_Work item:_
Would you write out the data below exactly, with every line intact?

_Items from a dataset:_
=-=-=-=-=
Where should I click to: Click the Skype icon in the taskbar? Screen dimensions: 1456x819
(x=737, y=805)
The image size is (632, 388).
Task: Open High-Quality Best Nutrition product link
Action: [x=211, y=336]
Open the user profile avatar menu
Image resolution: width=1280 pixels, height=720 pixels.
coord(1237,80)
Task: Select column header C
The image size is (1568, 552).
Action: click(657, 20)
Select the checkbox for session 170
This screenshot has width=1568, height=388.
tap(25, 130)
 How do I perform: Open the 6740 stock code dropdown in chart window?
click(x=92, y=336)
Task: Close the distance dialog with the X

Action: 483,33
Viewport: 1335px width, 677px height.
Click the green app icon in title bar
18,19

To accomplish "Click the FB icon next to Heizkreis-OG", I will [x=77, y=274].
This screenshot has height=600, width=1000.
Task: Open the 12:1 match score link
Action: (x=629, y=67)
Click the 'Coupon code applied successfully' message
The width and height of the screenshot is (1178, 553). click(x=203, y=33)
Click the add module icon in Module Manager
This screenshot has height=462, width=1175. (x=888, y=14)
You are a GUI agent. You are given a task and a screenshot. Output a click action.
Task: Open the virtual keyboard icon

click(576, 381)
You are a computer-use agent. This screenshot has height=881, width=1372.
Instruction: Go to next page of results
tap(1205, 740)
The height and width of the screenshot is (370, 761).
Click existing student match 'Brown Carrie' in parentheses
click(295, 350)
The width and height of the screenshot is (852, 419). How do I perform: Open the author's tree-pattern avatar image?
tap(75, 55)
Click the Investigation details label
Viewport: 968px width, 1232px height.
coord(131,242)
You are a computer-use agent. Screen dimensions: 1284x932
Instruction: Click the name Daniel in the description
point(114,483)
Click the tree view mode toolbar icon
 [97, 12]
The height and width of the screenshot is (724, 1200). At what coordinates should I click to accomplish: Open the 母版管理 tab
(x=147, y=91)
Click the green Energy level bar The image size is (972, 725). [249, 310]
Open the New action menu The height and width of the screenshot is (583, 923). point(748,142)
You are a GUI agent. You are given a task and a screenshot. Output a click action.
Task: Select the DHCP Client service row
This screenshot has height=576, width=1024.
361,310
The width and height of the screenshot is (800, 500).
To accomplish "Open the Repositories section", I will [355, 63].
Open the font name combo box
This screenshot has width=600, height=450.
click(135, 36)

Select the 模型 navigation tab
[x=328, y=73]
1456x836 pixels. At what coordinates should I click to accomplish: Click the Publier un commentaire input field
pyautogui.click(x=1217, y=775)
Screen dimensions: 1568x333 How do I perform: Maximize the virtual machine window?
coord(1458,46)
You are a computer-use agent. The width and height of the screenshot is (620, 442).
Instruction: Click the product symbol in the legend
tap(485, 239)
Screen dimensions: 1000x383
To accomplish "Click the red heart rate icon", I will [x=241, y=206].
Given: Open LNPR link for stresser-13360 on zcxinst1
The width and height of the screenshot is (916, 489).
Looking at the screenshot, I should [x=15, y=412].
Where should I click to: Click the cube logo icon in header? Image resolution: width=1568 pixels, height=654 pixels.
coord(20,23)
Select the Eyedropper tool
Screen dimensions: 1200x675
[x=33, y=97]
=-=-=-=-=
_Response to the exercise:_
Where should I click to: Click the Skype icon in the taskbar? Screen dimensions: 1456x819
(x=737, y=805)
The image size is (632, 388).
Task: Open High-Quality Best Nutrition product link
Action: [x=211, y=336]
Open the user profile avatar menu
Image resolution: width=1280 pixels, height=720 pixels.
coord(1237,80)
Task: Select column header C
The image size is (1568, 552).
Action: click(657, 20)
Select the checkbox for session 170
This screenshot has width=1568, height=388.
tap(25, 130)
 How do I perform: Open the 6740 stock code dropdown in chart window?
click(x=92, y=336)
Task: Close the distance dialog with the X

Action: 483,33
Viewport: 1335px width, 677px height.
Click the green app icon in title bar
18,19

To accomplish "Click the FB icon next to Heizkreis-OG", I will [x=77, y=274].
This screenshot has height=600, width=1000.
Task: Open the 12:1 match score link
Action: (x=629, y=67)
Click the 'Coupon code applied successfully' message
The width and height of the screenshot is (1178, 553). click(x=203, y=33)
Click the add module icon in Module Manager
This screenshot has height=462, width=1175. (x=888, y=14)
You are a GUI agent. You are given a task and a screenshot. Output a click action.
Task: Open the virtual keyboard icon

click(576, 381)
You are a computer-use agent. This screenshot has height=881, width=1372.
Instruction: Go to next page of results
tap(1205, 740)
The height and width of the screenshot is (370, 761).
Click existing student match 'Brown Carrie' in parentheses
click(295, 350)
The width and height of the screenshot is (852, 419). How do I perform: Open the author's tree-pattern avatar image?
tap(75, 55)
Click the Investigation details label
Viewport: 968px width, 1232px height.
coord(131,242)
You are a computer-use agent. Screen dimensions: 1284x932
Instruction: Click the name Daniel in the description
point(114,483)
Click the tree view mode toolbar icon
 [97, 12]
The height and width of the screenshot is (724, 1200). At what coordinates should I click to accomplish: Open the 母版管理 tab
(x=147, y=91)
Click the green Energy level bar The image size is (972, 725). [249, 310]
Open the New action menu The height and width of the screenshot is (583, 923). point(748,142)
You are a GUI agent. You are given a task and a screenshot. Output a click action.
Task: Select the DHCP Client service row
This screenshot has height=576, width=1024.
361,310
The width and height of the screenshot is (800, 500).
To accomplish "Open the Repositories section", I will [355, 63].
Open the font name combo box
This screenshot has width=600, height=450.
click(135, 36)

Select the 模型 navigation tab
[x=328, y=73]
1456x836 pixels. At what coordinates should I click to accomplish: Click the Publier un commentaire input field
pyautogui.click(x=1217, y=775)
Screen dimensions: 1568x333 How do I perform: Maximize the virtual machine window?
coord(1458,46)
You are a computer-use agent. The width and height of the screenshot is (620, 442).
Instruction: Click the product symbol in the legend
tap(485, 239)
Screen dimensions: 1000x383
To accomplish "Click the red heart rate icon", I will [x=241, y=206].
Given: Open LNPR link for stresser-13360 on zcxinst1
The width and height of the screenshot is (916, 489).
Looking at the screenshot, I should [x=15, y=412].
Where should I click to: Click the cube logo icon in header? Image resolution: width=1568 pixels, height=654 pixels.
coord(20,23)
Select the Eyedropper tool
Screen dimensions: 1200x675
[x=33, y=97]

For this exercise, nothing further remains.